Deadline: November 14th, 9am
Send your colab link and group member info to jens.johannsmeier@ovgu.de
While MNIST is a convenient test bed for deep learning models due to its simplicity, real world problems generally work on far more complex data and also have more complex requirements. One very popular application is object detection: Given an image, the model should determine both where in the image objects of interest are located and what these images are.
Because
solving this task yourself from the ground up would be “a little bit” too much at this point. Luckily, there is a Tensorflow Object Detection API that implements this functionality already. We ask you to familiarize yourself with this API in this assignment.
There are articles on different topics linked on the github site, however those
might be a bit overwhelming. Check out
this medium article
with a link to a Colab notebook. Open this notebook in “playground mode” (top
left) to be able to run and modify it. Run the notebook (the first cell installs
stuff on the virtual environment that you might need to reinstall if you come
back at a later point) and observe the output. Try to understand each cell on
its own. Here
you can find another blog post on “frozen” graphs in case the third cell
confuses you. Note that it seems as if the notebook might sometimes spontaneously
combust, in which case you will have to run everything again. Sorry! You might
get around this by inserting tf.reset_default_graph() in the beginning of step 3.

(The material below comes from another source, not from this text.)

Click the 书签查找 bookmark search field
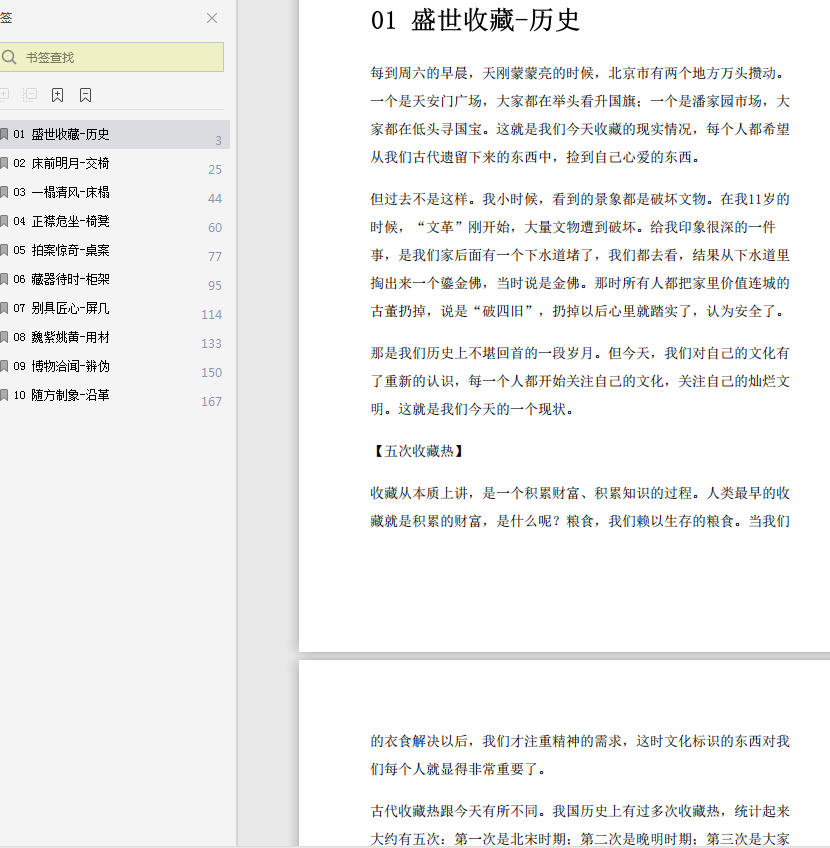 tap(120, 58)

Next, we want to modify the example somewhat. At the bottom of the notebook you can find some pointers on how to upload and detect objects in your own images. Pick some images that you like (e.g. holiday pictures, or just download some from somewhere) and perform detection on those images instead. Furthermore, there are many pretrained models available to do object detection with. You can find these here. Use at least 3 other models to classify the above pictures. Comment on any differences in the outputs, such as quality and time taken. Try to make sure that the detection outputs are visible in the notebook so that we can have a look at them!

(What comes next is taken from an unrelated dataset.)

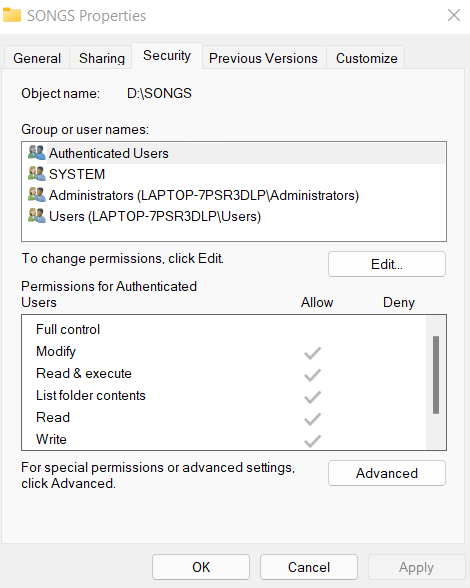Click the Authenticated Users group icon

pyautogui.click(x=37, y=153)
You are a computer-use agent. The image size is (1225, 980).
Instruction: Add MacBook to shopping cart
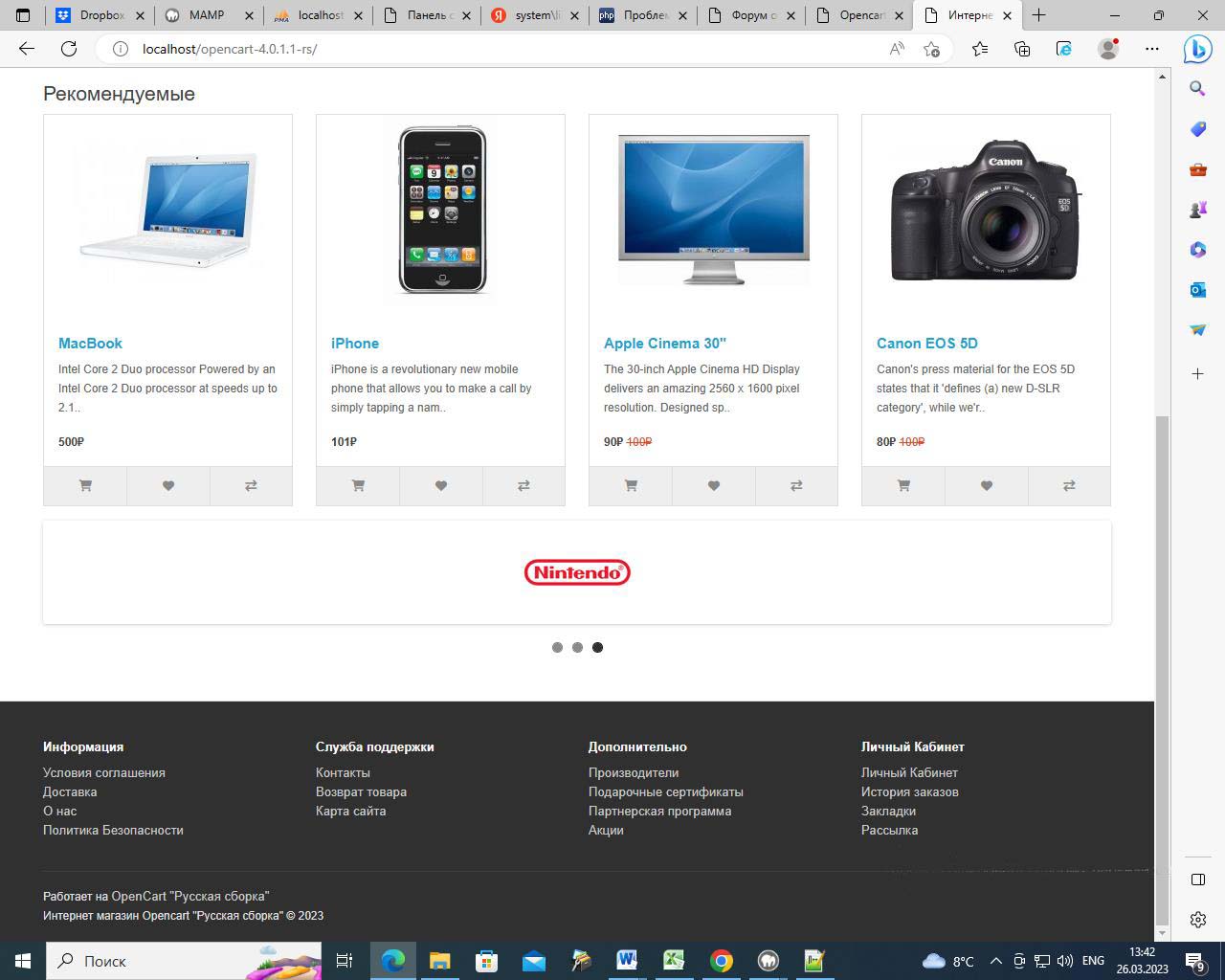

Aside from this, there are numerous other things you could try. For example,
while most models are trained on the COCO dataset, there are also other datasets
available. Try out some of the other models, potentially with inappropriate data
(e.g. the KITTI dataset is mainly intended for self-driving cars…). Make sure
that you are updating the label path accordingly!
Also, while the example model draws bounding boxes, there also models
available that draw masks on the data. Use one such model and try drawing the
masks. This blog post
should be helpful here (in particular the linked Github code).
There are many other things to try linked on the API website
(see above), e.g. you could try transfer learning (retraining an existing model
for a different task) or even training your own model from scratch (although
this will likely take too long – maybe try MNIST ;)).